Ante todo, habla directamente al corazón; alcanza a las más ocultas fuentes de nuestro ser moral; desciende hasta las raíces de los pensamientos y los sentimientos del alma; nos juzga completamente. En una palabra: «Es Viva y eficaz, más cortante que toda espada de dos filos: penetra hasta la división del alma y del espíritu, de las coyunturas y los tuétanos; y discierne los pensamientos y las intenciones del corazón» Hebr. 4:12.
Necesitamos vivir de la Palabra, de ella necesitamos alimentarnos y según sus indicaciones debemos conducirnos. Cuanto más lo hagamos así, más apreciamos su infinito valor. Esto es lo que la Palabra de Dios es para el verdadero cristiano. Nada puede hacer sin ella. Le es absolutamente indispensable, su vida interior es alimentada y sostenida por ella; su vida práctica es guiada por ella; en todas las escenas y circunstancias de su vida pública y privada, en el diario vivir, en el trabajo y negocios, se apoya en la Palabra de Dios como guía y consejo.
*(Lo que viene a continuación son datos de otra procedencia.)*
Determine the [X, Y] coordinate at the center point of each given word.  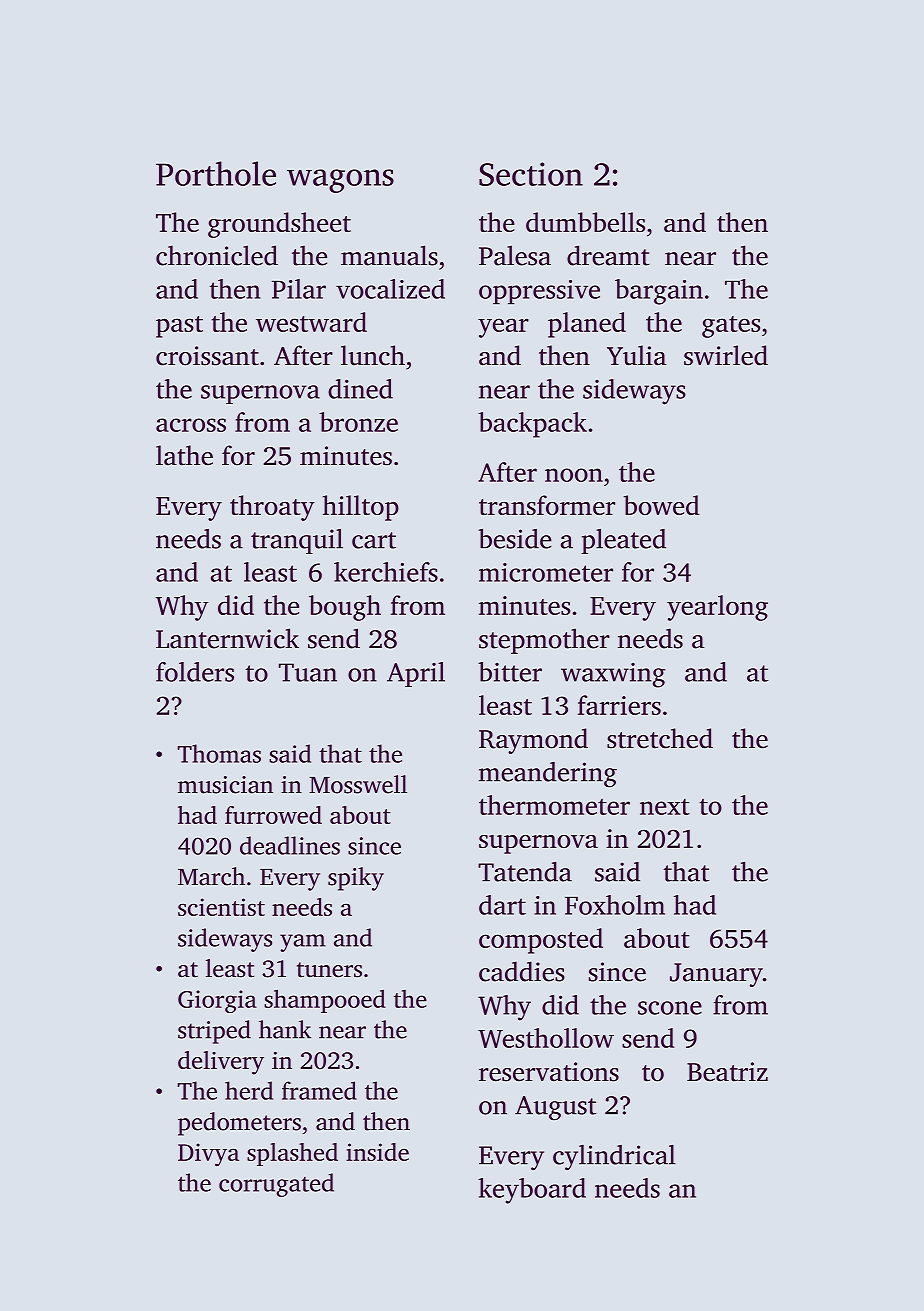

La Escritura es un tesoro divino y, por lo tanto, inagotable, por el cual Dios provee en abundancia a todas las necesidades de su pueblo y a las de cada creyente en particular. Por eso, debemos atender al consejo de Pablo: «Que la palabra de Cristo more en abundancia en ustedes», Col.3:16. Acudamos a ella y hallaremos todo lo que el alma pueda necesitar. ¡Qué dádiva es, pues, la Sagrada Escritura! ¡Qué precioso tesoro poseemos en la Palabra de Dios! ¡Cómo deberíamos bendecir el santo nombre del SEÑOR por habérnosla dado! -C Mackintosh ¡Bendito seas, SEÑOR! ¡Enséñame tus estatutos!